Model Configuration Extension — NVIDIA Triton Inference Server (original) (raw)

This document describes Triton’s model configuration extension. The model configuration extension allows Triton to return server-specific information. Because this extension is supported, Triton reports “model_configuration” in the extensions field of its Server Metadata.

HTTP/REST#

In all JSON schemas shown in this document $number, $string, $boolean,$object and $array refer to the fundamental JSON types. #optional indicates an optional JSON field.

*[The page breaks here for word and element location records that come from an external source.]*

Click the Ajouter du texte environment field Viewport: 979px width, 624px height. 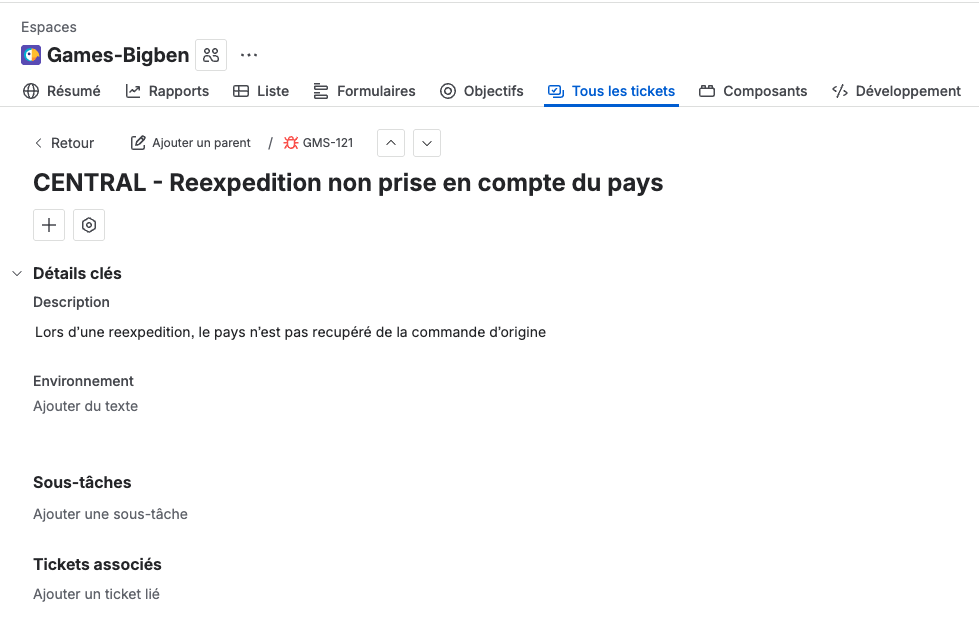tap(85, 406)
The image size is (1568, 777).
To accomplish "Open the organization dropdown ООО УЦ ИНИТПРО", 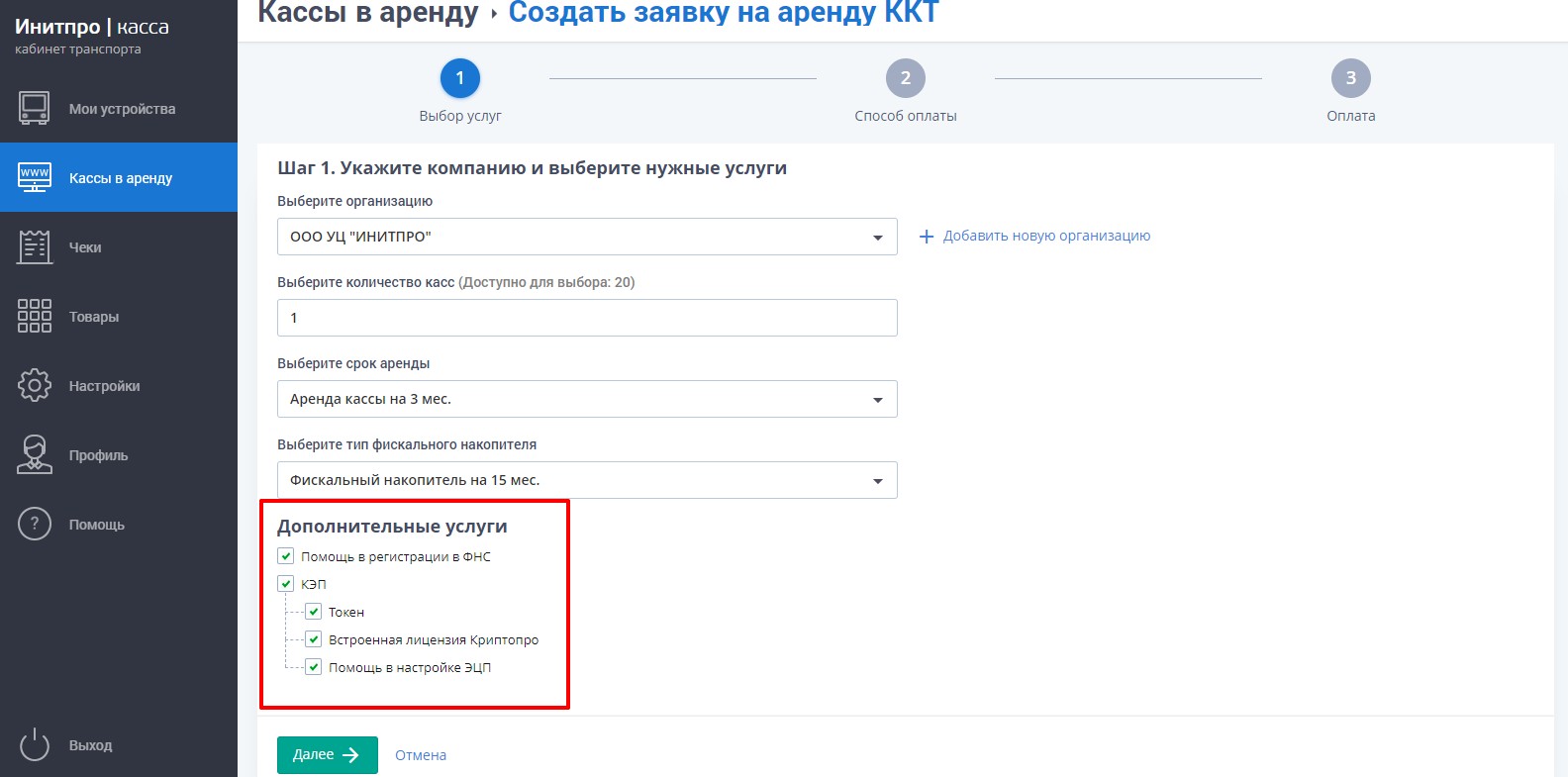I will (587, 237).
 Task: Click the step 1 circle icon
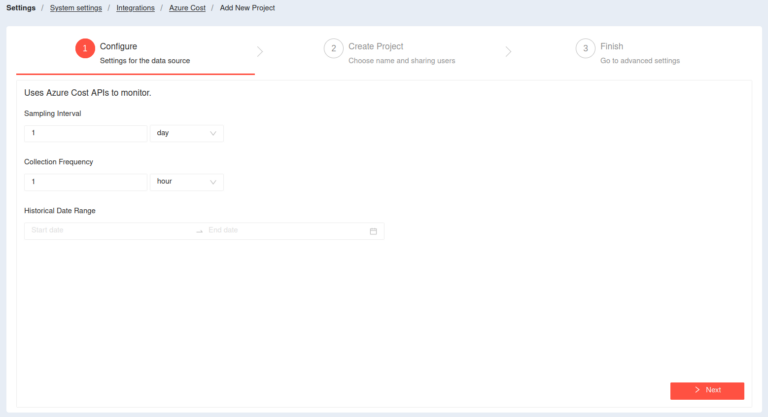(x=85, y=49)
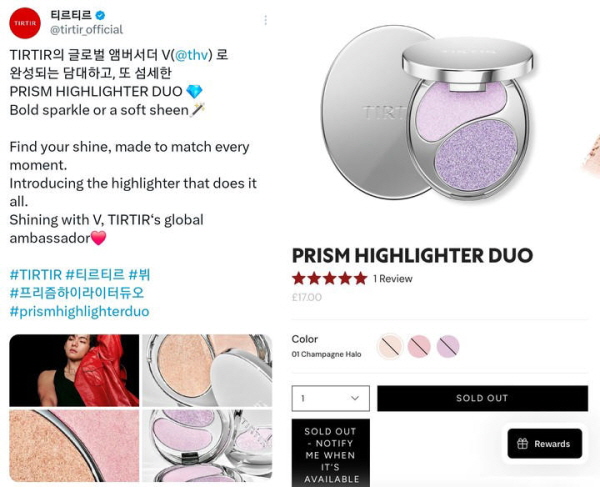600x487 pixels.
Task: Click Notify Me When It's Available
Action: pyautogui.click(x=331, y=453)
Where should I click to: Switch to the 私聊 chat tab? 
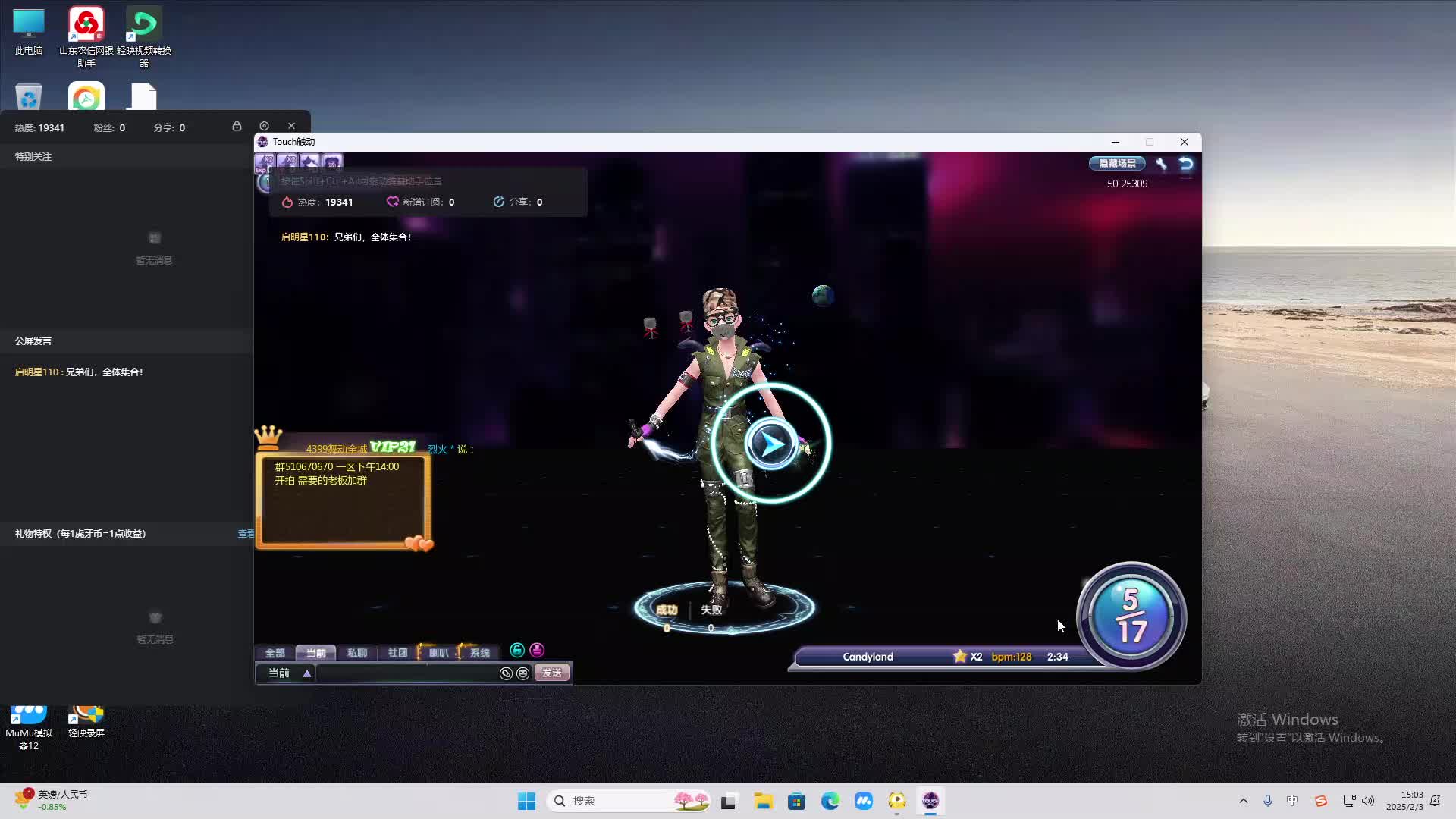[356, 653]
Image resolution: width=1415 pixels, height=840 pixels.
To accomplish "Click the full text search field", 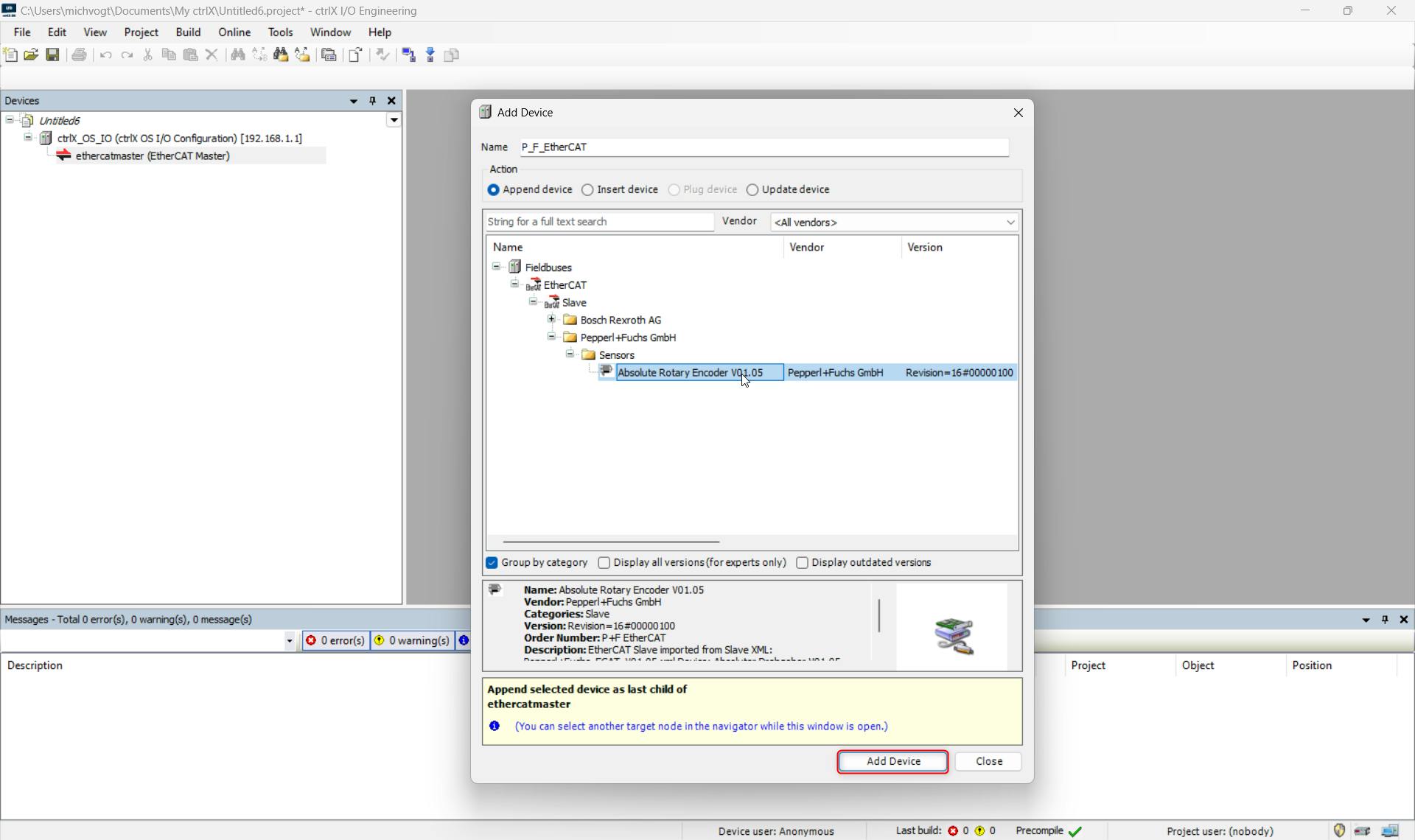I will click(x=599, y=222).
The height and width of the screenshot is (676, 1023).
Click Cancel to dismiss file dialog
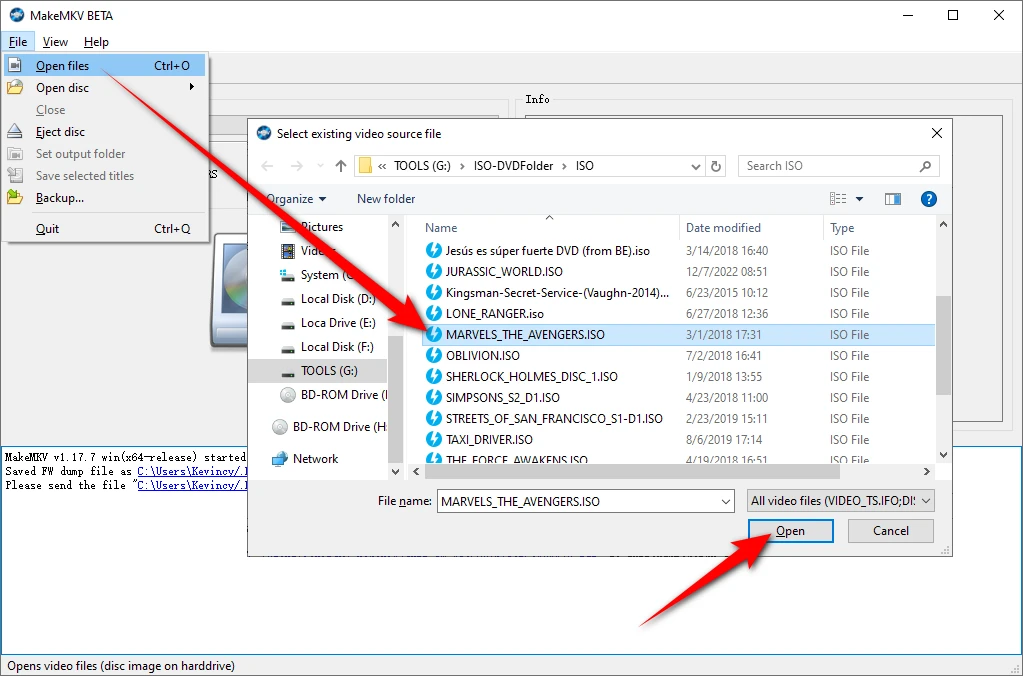point(890,531)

Triton exposes the model configuration endpoint at the following URL. The versions portion of the URL is optional; if not provided Triton will return model configuration for the highest-numbered version of the model.

GET v2/models/${MODEL_NAME}[/versions/${MODEL_VERSION}]/config

A model configuration request is made with an HTTP GET to the model configuration endpoint.A successful model configuration request is indicated by a 200 HTTP status code. The model configuration response object, identified as $model_configuration_response, is returned in the HTTP body for every successful request.

$model_configuration_response = {

configuration JSON

}

The contents of the response will be the JSON representation of the model’s configuration described by the ModelConfig message from model_config.proto.

A failed model configuration request must be indicated by an HTTP error status (typically 400). The HTTP body must contain the$model_configuration_error_response object.

$model_configuration_error_response = { "error": }

GRPC#

The GRPC definition of the service is:

service GRPCInferenceService { …

// Get model configuration. rpc ModelConfig(ModelConfigRequest) returns (ModelConfigResponse) {} }

Errors are indicated by the google.rpc.Status returned for the request. The OK code indicates success and other codes indicate failure. The request and response messages for ModelConfig are:

message ModelConfigRequest { // The name of the model. string name = 1;

// The version of the model. If not given the version of the model // is selected automatically based on the version policy. string version = 2; }

message ModelConfigResponse { // The model configuration. ModelConfig config = 1; }

Where the ModelConfig message is defined inmodel_config.proto.